You write that I “flout objective science” when I question the “need for government to attend to” the issue of global warming “with taxes or regulation.”  You continue: “Your [Boudreaux’s] unwillingness to accept objective guidance of established welfare economics demonstrates your dangerous ideology and your obliviousness and disdain of science.”

I’ll not comment on your suggestion that I improve my “commitment to science” by reading more attentively Paul Krugman.  But I will say that a strong case can be made that persons such as yourself who leap immediately from your observation of a plausibly real negative externality (such as carbon emissions) to the conclusion that government must be given more power to “attend to” the problem are the ones who behave unscientifically.

What science is it that assures you that government officials will, in such situations, act impartially and for the public good rather than politically and for special-interest groups?  What objective and established proof, or even plausible hypothesis, have you that the very same knowledge, free-rider, and transaction-cost problems that promote the negative externality to begin with do not also operate – or operate with even greater force – to distort decision-making by government officials?  I believe that history and science reveal that the answer to both questions in typical situations is “none.”

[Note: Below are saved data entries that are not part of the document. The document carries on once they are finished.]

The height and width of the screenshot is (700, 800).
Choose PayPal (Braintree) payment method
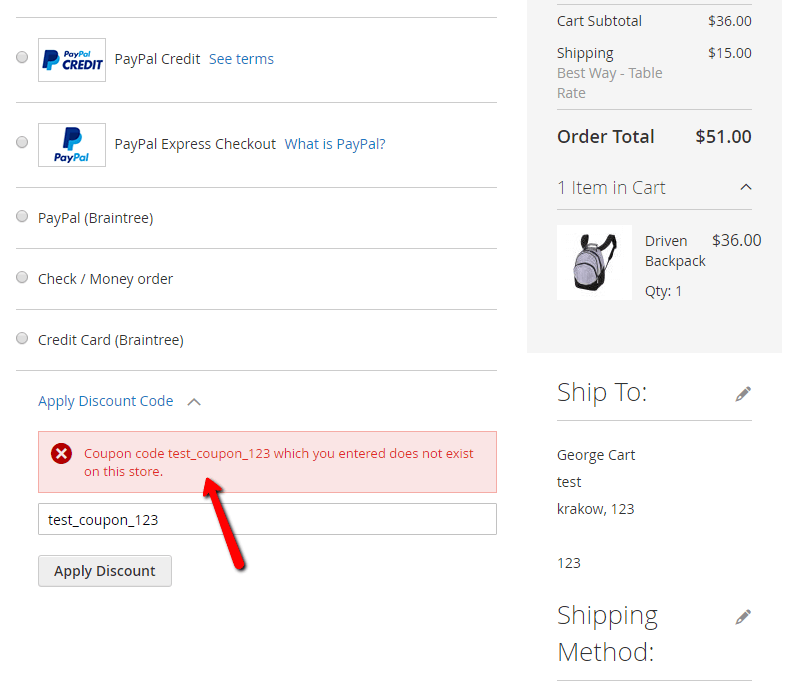[22, 216]
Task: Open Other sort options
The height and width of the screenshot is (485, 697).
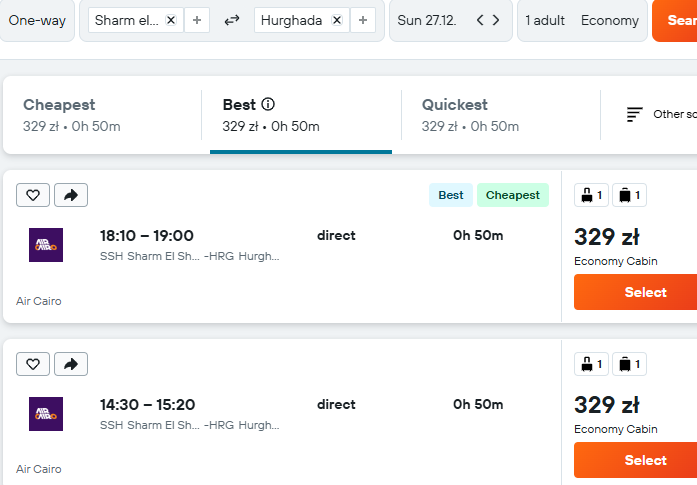Action: [661, 114]
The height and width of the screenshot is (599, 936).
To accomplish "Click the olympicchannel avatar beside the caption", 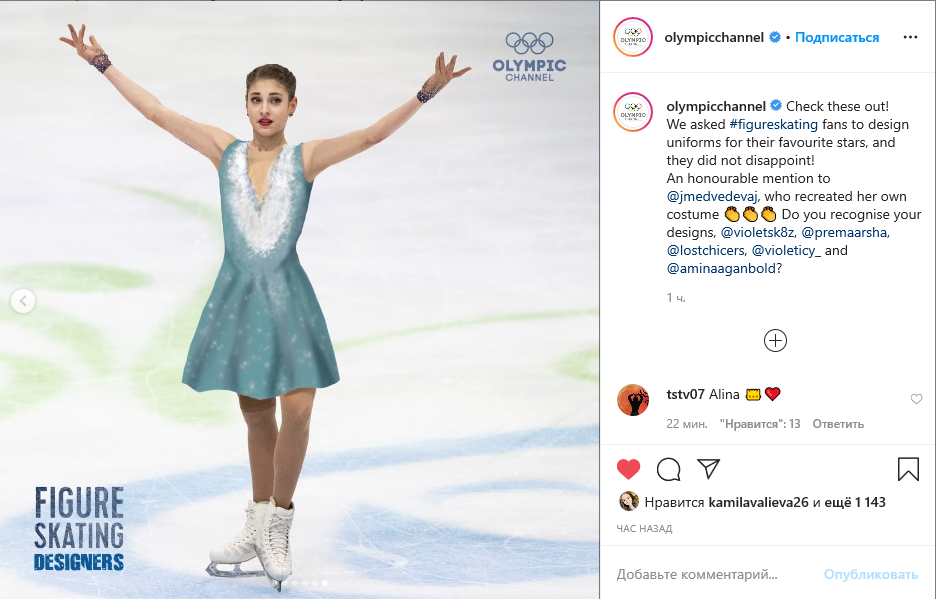I will coord(633,112).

I leave you with this scientific observation from my colleague Richard Wagner:

“Expositions of welfare economics typically assume that the analyst possesses knowledge that is in no one’s capacity to possess.  A well-intentioned administrator of a corrective state would face a vexing problem because the knowledge he would need to act responsibly and effectively does not exist in any one place, but rather is divided and dispersed among market participants.  Such an administrator would seek to achieve patterns of resource utilization that would reflect trades that people would have made had they been able to do so, but by assumption were prevented from making because transaction costs were too high in various ways.  A corrective state that would be guided by the principles and formulations of welfare economics would be a state whose duties would exceed its cognitive capacities.”*  And, I add, exceed also its ethical capacities.

Sincerely,
Donald J. Boudreaux
Professor of Economics
and
Martha and Nelson Getchell Chair for the Study of Free Market Capitalism at the Mercatus Center
George Mason University
Fairfax, VA  22030

* Richard E. Wagner, Economic Policy in a Liberal Democracy [2] (Cheltenham, UK: Edward Elgar, 1996), p. 20.